What did I gain from Retorno? In a real sense, I gained the reins to my life. Just as a horse rider’s reins allow him to more maneuver through an obstacle-laden course, so too, by using the reins I received at Retorno, I am avoiding major pitfalls that used to ensnare me.
Stable owners keep a variety of reins for different situations. At Retorno, I developed an array of tools and tactics to keep my life on track in the face of a myriad of circumstances. Some of the most treasured implements in my kit are: a tight organizational framework, strict adherence to a code of ethics, an affinity for drawing birds and plants, an acute awareness of my emotional state, and a genuine passion for life.
The proof is in the pudding. While in the Hostel program I achieved a higher level in my career path than I had before at any point in my life. Striving for balance, I carve time out to study Torah every day. On top of that, I engage in hobbies that give my life a unique flavor, maintain relationships with friends and family, and go to therapy/NA groups.
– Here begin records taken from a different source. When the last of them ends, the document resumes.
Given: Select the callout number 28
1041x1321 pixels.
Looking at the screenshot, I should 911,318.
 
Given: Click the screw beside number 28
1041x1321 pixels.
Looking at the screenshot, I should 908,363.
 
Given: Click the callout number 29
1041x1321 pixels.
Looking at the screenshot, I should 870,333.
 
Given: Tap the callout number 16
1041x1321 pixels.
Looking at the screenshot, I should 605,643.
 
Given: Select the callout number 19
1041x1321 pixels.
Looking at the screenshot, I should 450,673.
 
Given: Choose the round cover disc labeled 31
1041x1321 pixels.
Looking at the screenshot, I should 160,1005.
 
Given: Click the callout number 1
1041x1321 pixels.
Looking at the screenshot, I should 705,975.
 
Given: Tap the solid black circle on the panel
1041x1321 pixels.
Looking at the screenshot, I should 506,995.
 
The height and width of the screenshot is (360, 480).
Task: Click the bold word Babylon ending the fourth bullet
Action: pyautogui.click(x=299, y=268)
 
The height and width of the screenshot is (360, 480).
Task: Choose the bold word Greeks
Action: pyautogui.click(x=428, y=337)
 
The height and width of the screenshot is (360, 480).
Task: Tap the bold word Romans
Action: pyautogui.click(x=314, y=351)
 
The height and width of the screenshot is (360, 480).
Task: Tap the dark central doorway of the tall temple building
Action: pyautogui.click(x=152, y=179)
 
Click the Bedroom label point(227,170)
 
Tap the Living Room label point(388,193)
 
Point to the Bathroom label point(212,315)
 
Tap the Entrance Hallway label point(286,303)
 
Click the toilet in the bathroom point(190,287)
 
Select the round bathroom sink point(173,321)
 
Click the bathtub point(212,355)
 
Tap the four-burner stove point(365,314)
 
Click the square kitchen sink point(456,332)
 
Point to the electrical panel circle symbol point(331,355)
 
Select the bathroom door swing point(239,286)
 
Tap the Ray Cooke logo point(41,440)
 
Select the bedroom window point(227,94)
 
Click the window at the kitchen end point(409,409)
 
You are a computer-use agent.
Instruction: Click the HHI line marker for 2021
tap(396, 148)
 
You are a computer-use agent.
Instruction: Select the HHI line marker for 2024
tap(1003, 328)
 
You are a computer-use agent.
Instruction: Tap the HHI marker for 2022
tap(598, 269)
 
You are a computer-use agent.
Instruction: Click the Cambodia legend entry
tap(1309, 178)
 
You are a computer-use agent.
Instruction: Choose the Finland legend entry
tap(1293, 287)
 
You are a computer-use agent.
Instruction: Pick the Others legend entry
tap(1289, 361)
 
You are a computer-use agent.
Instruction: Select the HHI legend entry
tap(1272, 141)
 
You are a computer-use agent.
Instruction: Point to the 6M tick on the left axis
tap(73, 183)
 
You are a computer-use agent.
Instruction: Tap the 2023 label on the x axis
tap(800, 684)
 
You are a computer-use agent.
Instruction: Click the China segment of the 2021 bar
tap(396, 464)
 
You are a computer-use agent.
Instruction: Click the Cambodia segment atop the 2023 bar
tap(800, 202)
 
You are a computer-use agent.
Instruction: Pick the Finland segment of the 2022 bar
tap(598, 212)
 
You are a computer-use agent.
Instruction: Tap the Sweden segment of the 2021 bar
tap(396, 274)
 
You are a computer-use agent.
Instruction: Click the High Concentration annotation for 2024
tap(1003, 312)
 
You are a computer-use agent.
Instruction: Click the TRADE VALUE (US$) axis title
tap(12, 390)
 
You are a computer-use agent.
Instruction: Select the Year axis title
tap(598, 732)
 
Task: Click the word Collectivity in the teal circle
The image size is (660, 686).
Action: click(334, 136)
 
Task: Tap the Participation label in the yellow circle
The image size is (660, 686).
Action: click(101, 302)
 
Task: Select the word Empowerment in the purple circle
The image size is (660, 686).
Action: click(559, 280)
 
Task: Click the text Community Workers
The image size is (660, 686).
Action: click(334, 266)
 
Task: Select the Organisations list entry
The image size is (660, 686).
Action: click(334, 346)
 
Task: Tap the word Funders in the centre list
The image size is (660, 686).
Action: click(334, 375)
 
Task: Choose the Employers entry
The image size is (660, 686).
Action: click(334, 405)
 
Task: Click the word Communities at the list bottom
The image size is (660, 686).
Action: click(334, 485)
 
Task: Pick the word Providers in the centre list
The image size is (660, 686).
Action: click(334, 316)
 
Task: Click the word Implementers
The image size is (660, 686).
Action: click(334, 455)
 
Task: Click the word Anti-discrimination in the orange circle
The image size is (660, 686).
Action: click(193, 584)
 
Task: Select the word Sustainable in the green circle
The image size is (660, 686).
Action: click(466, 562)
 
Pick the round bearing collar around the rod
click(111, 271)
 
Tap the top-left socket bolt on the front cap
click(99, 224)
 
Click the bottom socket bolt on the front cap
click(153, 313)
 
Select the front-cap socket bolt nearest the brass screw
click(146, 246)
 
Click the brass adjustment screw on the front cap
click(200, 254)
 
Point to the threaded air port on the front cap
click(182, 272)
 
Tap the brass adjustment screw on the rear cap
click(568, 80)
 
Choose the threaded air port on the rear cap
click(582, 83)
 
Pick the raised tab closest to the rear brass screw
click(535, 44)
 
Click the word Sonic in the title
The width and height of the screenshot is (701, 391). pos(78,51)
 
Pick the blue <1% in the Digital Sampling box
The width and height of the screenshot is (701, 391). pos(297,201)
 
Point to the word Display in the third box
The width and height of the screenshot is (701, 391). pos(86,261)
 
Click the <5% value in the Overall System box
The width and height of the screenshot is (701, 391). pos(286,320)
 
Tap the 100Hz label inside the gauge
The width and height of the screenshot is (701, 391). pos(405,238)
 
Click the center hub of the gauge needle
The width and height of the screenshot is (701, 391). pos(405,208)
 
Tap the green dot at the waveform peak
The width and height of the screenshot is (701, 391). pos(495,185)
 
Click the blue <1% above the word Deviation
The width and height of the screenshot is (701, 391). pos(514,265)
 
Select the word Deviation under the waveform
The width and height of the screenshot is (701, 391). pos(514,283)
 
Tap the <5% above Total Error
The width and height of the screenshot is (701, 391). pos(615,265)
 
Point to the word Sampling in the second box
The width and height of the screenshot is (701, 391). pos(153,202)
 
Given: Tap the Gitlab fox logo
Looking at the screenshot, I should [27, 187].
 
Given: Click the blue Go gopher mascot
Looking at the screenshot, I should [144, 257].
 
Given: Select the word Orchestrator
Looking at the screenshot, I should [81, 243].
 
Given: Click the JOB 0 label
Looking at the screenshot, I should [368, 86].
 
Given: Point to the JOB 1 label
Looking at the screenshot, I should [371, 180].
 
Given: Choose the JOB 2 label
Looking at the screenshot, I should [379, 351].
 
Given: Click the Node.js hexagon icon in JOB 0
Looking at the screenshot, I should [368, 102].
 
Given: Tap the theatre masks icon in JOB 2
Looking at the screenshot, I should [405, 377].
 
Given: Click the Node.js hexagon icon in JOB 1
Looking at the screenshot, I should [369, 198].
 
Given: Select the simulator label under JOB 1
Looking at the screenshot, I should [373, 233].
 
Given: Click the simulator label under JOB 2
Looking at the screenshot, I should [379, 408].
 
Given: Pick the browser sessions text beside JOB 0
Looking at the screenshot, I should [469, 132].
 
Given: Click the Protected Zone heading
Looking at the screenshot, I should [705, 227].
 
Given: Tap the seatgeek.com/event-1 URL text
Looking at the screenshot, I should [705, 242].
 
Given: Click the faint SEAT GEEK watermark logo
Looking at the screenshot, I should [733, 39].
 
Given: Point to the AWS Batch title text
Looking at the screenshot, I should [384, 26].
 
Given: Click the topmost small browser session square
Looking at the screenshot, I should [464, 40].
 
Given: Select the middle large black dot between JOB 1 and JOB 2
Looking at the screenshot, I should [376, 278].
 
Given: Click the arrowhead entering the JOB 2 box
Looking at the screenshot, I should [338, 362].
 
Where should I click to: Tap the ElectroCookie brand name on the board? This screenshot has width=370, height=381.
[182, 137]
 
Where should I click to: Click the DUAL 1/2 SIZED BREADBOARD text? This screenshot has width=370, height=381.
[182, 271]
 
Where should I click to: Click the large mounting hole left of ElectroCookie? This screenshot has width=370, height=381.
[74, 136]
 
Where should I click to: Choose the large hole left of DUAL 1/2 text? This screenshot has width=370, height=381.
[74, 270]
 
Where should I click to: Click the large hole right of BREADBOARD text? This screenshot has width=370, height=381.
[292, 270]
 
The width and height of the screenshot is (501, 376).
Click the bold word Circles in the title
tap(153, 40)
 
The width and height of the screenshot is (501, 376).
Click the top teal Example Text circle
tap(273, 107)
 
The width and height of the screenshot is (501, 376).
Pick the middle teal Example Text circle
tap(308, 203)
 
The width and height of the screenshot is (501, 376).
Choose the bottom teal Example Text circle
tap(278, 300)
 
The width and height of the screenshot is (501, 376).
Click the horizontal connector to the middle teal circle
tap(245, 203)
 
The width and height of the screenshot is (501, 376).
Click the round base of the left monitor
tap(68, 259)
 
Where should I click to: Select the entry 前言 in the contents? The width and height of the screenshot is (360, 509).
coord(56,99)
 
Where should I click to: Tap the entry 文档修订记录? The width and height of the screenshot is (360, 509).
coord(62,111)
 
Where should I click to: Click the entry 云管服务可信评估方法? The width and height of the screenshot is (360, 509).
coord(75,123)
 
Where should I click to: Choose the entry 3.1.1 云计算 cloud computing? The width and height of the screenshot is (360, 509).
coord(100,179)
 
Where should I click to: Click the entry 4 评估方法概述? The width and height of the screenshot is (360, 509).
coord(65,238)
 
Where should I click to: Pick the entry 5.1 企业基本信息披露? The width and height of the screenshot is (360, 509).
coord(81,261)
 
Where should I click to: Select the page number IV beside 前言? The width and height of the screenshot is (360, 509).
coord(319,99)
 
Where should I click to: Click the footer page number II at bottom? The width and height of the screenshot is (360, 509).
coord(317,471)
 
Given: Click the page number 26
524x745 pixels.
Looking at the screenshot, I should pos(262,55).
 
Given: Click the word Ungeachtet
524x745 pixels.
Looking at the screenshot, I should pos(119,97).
What helped me be successful at Retorno? The first step was to take to heart that my disease will kill me if left untreated. Every day became (and still is) a literal fight for my life. I accustomed myself to waking up an hour before everyone else to do yoga, meditation, and hitbodedut (a form of Jewish prayer). During cigarette breaks I would memorize Hebrew words from lists that I kept handy in my pocket. When given time to rest or nap I would work-out or volunteer to do something for the community.
I took a leap forward in my treatment when I built up the courage to start asking people for help. Especially with translation. The eagerness my friends exhibited in helping me both surprised and delighted me. Noticing I didn’t have this enthusiasm, I resolved to build this trait within myself. I began by doing at least one act of kindness each day and writing about it at night. I believe that small incremental progress each day can do great things. As a result, I cultivated a variety of positive character traits and disposed of a slew of negative ones.
Another powerful mantra I adopted was getting comfortable with being uncomfortable. No matter the activity, I forced myself to be an active participant. Especially if it was difficult or embarrassing. Whether we were rebuking others for making us angry, confessing to the rules we broke, or just opening up about our feelings, I thrust myself into these uncomfortable situations with a religious zeal. It didn’t make me the most popular person in the group, but it did build me up.
And after being out of the program almost 6 months, how do I feel about Retorno? I feel the way one feels about their parents who didn’t spoil them when they were a child. And now, upon realizing for the first time that they did not turn out to be a brat, is eternally grateful. Every day I see the lessons learned in Retorno come into play. Far from being perfect, I don’t always win the battles. Still, more often than not, I am fighting on familiar territory.
I have noticed a fundamental shift in the way I think, the kind of change in basic nature that people don’t believe can occur, especially in an addict. In a real sense, I owe the fact that I can wake up and face the difficult days that I face to my experience at Retorno. Words cannot express the gratitude I have for the place and the love I have for the people who saved my life and save the lives of others there day in and day out. I just hope that I can do justice to the gift they have given me and give some of it back to those in need of help.